Set exercise >>
How many lines in the items below contain the word "will"? Reply with the number alone.
= = =
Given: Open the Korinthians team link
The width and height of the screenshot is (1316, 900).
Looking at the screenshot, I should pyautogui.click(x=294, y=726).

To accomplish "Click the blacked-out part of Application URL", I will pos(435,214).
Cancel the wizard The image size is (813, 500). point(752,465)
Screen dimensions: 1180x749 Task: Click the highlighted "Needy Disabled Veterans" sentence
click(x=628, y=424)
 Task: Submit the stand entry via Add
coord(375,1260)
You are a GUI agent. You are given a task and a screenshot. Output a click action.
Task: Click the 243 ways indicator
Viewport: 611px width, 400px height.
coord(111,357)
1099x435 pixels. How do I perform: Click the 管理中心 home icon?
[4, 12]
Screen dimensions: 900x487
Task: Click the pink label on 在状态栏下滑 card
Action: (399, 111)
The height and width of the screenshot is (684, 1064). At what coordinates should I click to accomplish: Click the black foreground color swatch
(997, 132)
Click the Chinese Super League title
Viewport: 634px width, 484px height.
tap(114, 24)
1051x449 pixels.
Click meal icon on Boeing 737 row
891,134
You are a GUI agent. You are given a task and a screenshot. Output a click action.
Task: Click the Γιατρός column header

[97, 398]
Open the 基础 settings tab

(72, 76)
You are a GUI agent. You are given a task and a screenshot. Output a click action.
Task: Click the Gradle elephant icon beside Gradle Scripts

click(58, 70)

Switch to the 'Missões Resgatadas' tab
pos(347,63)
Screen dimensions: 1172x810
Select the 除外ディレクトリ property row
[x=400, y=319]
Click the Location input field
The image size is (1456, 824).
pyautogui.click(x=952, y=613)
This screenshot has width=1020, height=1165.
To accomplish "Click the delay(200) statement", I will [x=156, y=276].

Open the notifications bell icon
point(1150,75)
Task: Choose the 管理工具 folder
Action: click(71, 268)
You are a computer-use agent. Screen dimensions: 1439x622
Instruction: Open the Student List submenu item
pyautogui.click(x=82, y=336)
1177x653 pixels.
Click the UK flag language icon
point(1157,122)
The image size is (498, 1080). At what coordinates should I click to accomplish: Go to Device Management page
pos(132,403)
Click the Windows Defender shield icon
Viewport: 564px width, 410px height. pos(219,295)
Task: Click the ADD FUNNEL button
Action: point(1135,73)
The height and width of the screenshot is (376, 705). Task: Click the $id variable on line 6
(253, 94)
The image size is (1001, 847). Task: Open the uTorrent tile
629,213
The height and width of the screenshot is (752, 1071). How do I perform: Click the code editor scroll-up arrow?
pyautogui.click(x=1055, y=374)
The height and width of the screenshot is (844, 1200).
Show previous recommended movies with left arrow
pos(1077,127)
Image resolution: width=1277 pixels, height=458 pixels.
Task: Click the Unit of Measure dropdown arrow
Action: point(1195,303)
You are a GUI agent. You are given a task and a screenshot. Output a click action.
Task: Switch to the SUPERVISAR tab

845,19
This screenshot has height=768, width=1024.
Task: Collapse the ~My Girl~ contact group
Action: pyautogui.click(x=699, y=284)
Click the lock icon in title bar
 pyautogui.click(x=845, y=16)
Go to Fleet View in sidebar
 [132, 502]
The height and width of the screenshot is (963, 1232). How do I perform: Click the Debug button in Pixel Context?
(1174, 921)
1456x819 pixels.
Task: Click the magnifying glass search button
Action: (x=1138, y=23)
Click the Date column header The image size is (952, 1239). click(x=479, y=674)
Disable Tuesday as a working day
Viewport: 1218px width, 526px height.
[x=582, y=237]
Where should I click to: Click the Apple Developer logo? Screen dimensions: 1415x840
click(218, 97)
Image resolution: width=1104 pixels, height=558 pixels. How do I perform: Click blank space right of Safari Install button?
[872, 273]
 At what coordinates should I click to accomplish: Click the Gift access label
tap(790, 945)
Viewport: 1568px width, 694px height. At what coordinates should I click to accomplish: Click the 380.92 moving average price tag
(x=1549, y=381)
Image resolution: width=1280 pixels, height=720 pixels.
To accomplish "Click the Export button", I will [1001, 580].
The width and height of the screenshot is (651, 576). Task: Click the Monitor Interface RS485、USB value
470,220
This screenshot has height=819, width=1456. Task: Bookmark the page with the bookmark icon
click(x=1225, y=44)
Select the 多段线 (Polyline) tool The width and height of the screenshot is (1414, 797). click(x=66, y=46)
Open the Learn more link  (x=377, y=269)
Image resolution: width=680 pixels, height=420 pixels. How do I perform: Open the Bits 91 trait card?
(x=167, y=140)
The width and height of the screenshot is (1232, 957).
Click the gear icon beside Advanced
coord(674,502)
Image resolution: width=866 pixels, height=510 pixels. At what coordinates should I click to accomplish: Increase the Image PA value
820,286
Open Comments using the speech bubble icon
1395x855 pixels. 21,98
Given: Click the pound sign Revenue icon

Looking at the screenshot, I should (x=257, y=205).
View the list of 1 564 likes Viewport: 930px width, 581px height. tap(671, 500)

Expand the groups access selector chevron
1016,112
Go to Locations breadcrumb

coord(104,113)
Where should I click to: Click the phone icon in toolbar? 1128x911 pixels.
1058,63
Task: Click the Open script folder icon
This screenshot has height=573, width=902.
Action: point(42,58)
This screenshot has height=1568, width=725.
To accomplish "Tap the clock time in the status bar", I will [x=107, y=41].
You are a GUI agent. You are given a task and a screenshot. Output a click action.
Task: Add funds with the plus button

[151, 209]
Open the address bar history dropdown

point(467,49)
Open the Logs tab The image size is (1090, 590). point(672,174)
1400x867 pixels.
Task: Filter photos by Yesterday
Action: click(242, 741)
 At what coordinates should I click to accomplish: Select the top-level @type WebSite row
= = =
Exercise answer >>
4